Ein Werk für Deutschland? Vielleicht. Eine Ansage? Sicher.
Chinesische Autohersteller sind längst mehr als Exoten auf europäischen Straßen – sie sind dabei, die Spielregeln zu verändern.
BYD, der derzeit größte E-Auto-Produzent der Welt, prüft laut einem Reuters-Bericht nun die Eröffnung eines dritten Werks in Europa. Und ausgerechnet Deutschland steht zur Debatte – obwohl das Unternehmen hier bislang kaum Fuß fassen konnte.
Ein Schritt mit doppelter Signalwirkung: geopolitisch wie wirtschaftlich.
Strategie statt Zufall
BYD hat bereits Fabriken in Ungarn und der Türkei in der Pipeline. Doch mit einem dritten Werk will das Unternehmen gezielt an Markenimage und Akzeptanz arbeiten.

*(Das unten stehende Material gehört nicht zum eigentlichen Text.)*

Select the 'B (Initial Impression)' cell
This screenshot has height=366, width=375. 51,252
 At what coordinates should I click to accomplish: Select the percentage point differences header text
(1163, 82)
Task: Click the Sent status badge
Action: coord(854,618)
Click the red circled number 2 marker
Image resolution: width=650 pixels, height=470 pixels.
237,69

Lokale Produktion bedeutet nicht nur bessere Versorgung und kürzere Wege – sondern auch: Zollvermeidung. Denn chinesische Hersteller geraten durch geplante EU-Schutzmaßnahmen zunehmend unter Druck.
Ein Standort in Deutschland wäre ein klarer politischer Fingerzeig: gegen die Abschottung, für Marktpräsenz. Und eine Antwort auf Tesla, das mit der Gigafactory Berlin längst gezeigt hat, dass Elektroautos „Made in Germany“ nicht zwangsläufig deutsch sein müssen.
Wirtschaftsstandort Deutschland: Fluch oder Pflichtprogramm?
Was für BYD spricht, spricht gleichzeitig gegen Deutschland: hohe Energiekosten, starre Arbeitszeiten, stagnierende Produktivität. All das macht deutsche Industrieflächen nicht unbedingt zu Traumzielen chinesischer Investoren.

Doch geopolitisch zählt auch, wer im Handelskonflikt EU–China wie Position bezieht. Deutschland hat sich – anders als Frankreich – gegen hohe Zölle auf chinesische Fahrzeuge ausgesprochen. Genau das könnte jetzt belohnt werden.
Denn laut Insidern rät die chinesische Regierung davon ab, in Ländern zu investieren, die Einfuhrzölle befürworten. Deutschland bleibt damit als einer der letzten europäischen „freundlichen“ Industriestandorte übrig – trotz aller wirtschaftlichen Hürden.
Der deutsche Markt? Noch eine Baustelle
So strategisch durchdacht ein Werk in Deutschland wäre – wirtschaftlich ist der Markt für BYD noch kein Erfolg. Gerade einmal 2.891 Fahrzeuge setzte das Unternehmen 2024 in der Bundesrepublik ab – ein Rückgang gegenüber dem Vorjahr. Die angepeilten 50.000 Neuzulassungen jährlich wirken angesichts dieser Zahlen ambitioniert.
Doch BYD denkt langfristig. Europachefin Stella Li und Regionalchefin Maria Grazia Davino bauen das Vertriebsnetz aus, bringen neue Modelle, setzen auf Bekanntheit durch Präsenz. Ein deutsches Werk würde nicht nur Autos liefern – es würde Vertrauen schaffen. Und eine Botschaft senden: Wir sind gekommen, um zu bleiben.
Alte Werke, neue Nutzer?
Laut Reuters haben chinesische Delegationen bereits leerstehende Fabriken deutscher Autohersteller besichtigt. Eine Übernahme bestehender Werke wäre deutlich kostengünstiger und schneller realisierbar als ein Neubau – und dürfte politisch weniger Widerstand erzeugen als ein „Werk auf der grünen Wiese“. Sollte es dazu kommen, könnte BYD also nicht nur produzieren, sondern auch Industriegeschichte weiterschreiben.